Residents took the mic late into the night to express their disapproval with the project, whether that is to question the planned agricultural practices on the site and the necessity of losing farmland or to express frustration about the impacts on their scenic views. There were also concerns from residents that the property would be able to support growing grass and sheep grazing without the current irrigation from pivots if the experimental plans from Savion to water the site between the rows don’t work.

“We are quickly losing our ag ground in the valley closer to the river through Ada County…and the more we take out of agriculture the less food we will have,” Jeff Glen said. “Today it won’t bother us, tomorrow it won’t bother us, it will be shortly down the road it will.”

Greg Matson owns between 12 and 13 acres of property near the project. Right now, he isn’t farming the land, but is considering starting to raise beef cattle at some point in the future and he said this project would impact property values because it would push people like him away from purchasing in the area.
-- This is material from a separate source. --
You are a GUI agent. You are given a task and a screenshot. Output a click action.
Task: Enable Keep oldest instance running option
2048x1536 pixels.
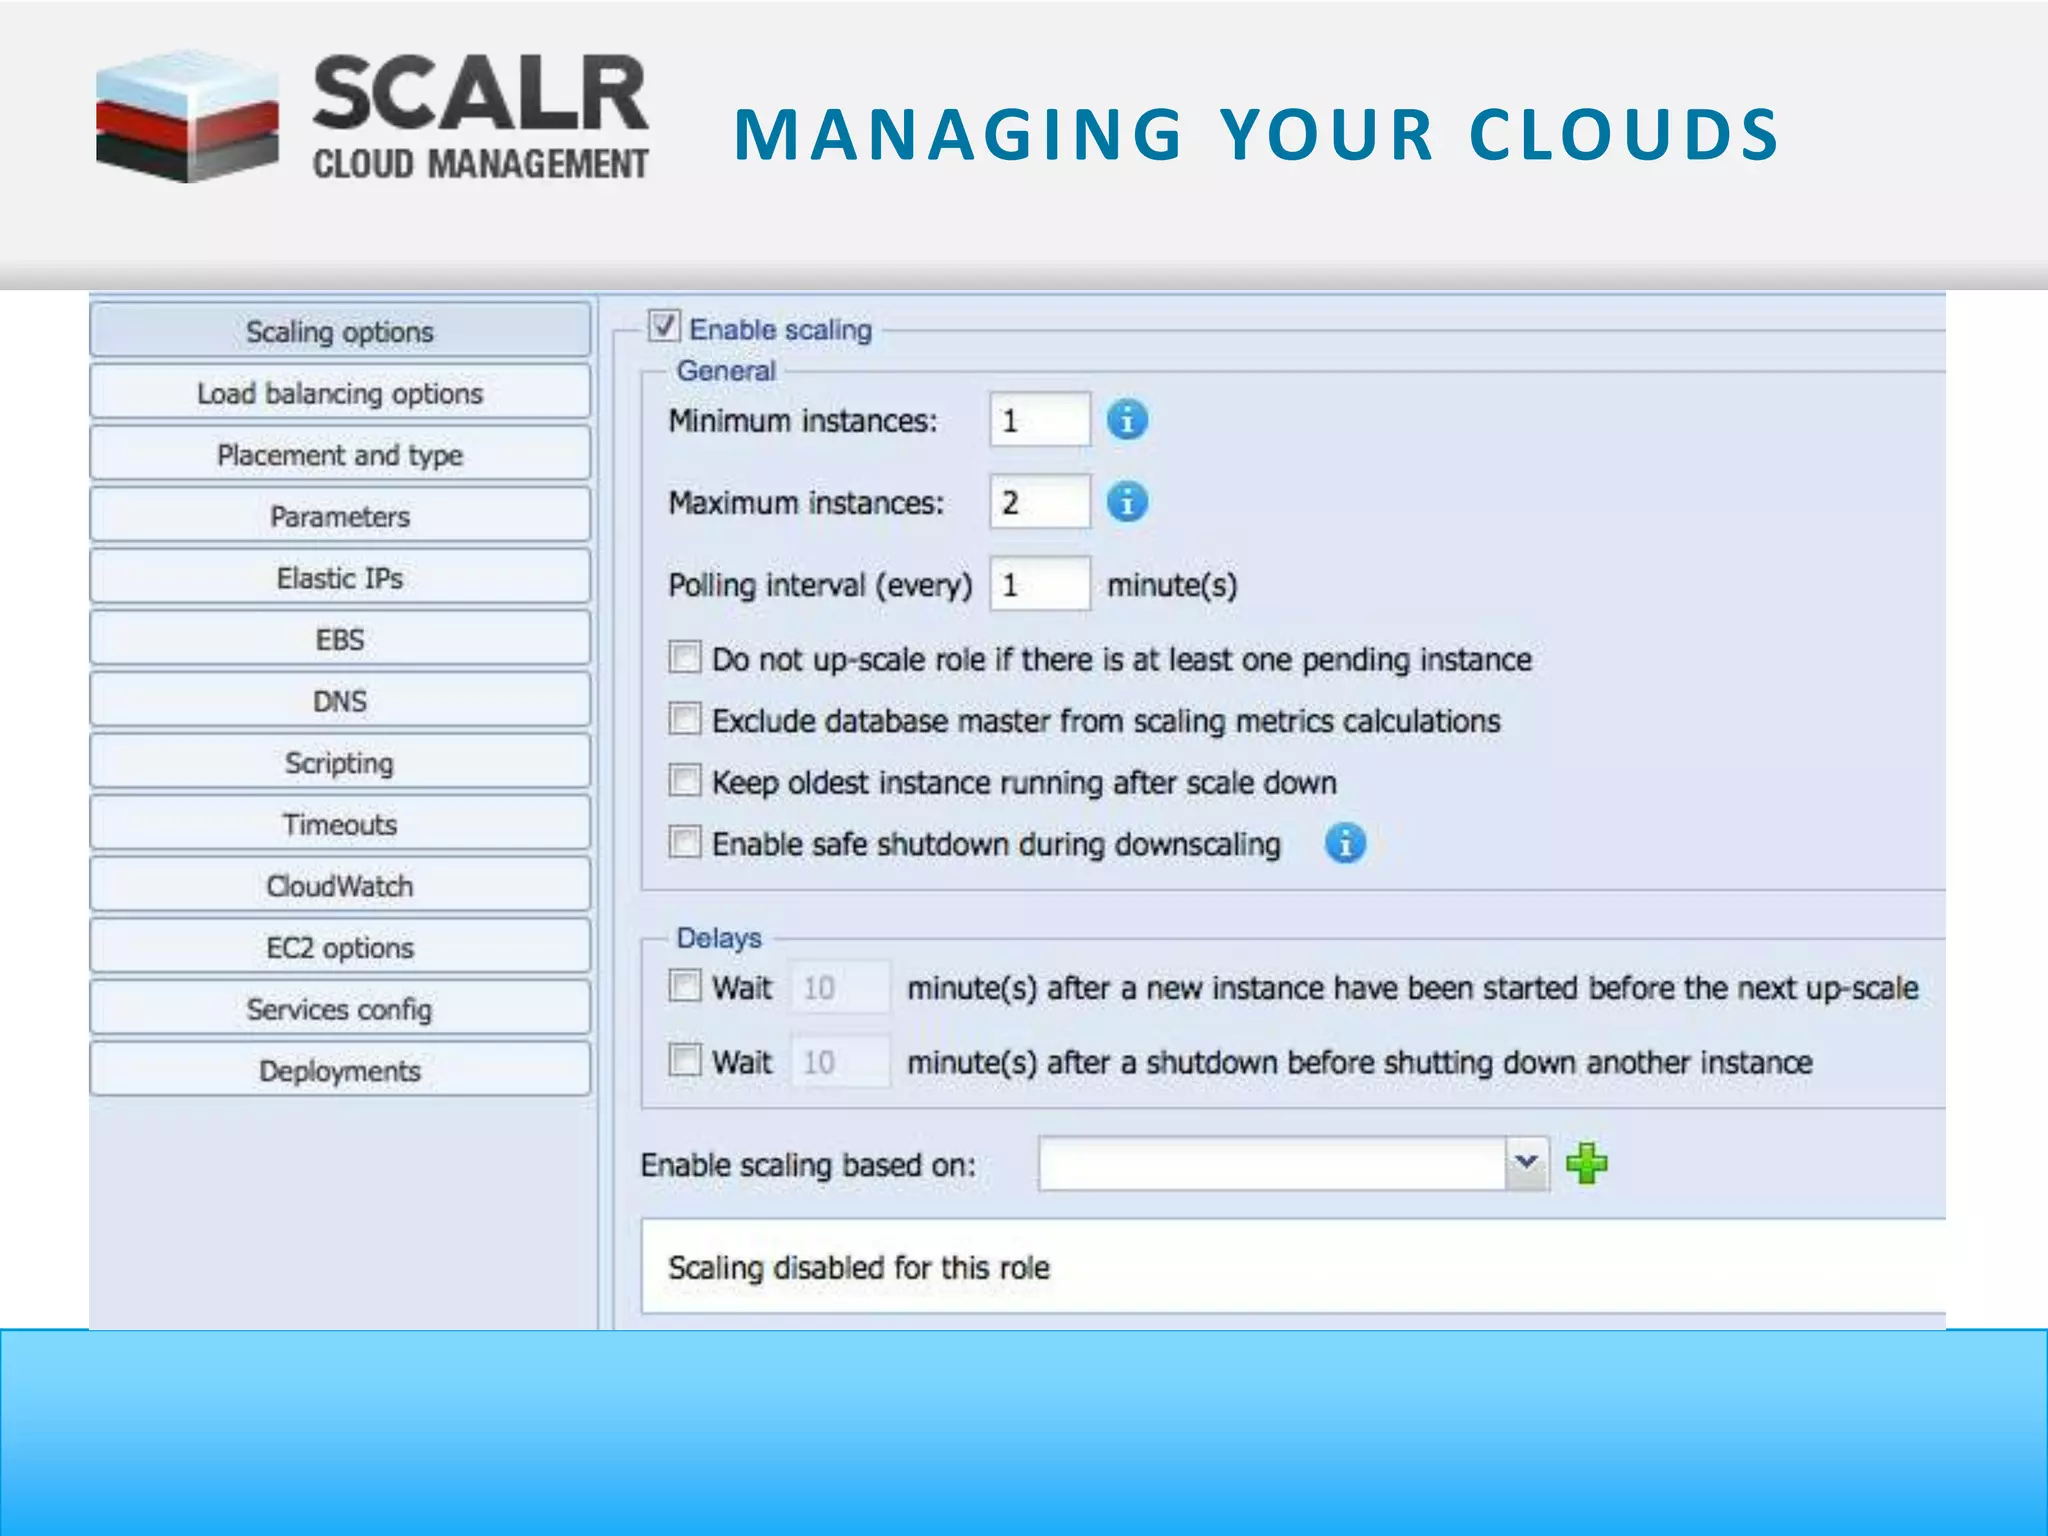point(685,781)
“There may be data that says our property values that would not be impacted or it wouldn’t impact agricultural production, but I don’t think anybody really believes that,” Matson said. “I believe my property value will be impacted. I don’t believe I would have bought and built my home there had I been in the middle of 2-3 thousand acres of solar panels.”

Steve Beus, the land owner of 1,200 acres of the project, also spoke during the public hearing and encouraged the project to be approved. He said roughly a third of the land isn’t currently irrigated at all due to lack of water and the rocks in the ground.

“We’ve worked hard, paid our dues and I think we’ve earned the right to exercise our rights as property owners to use our property within the law,” he said.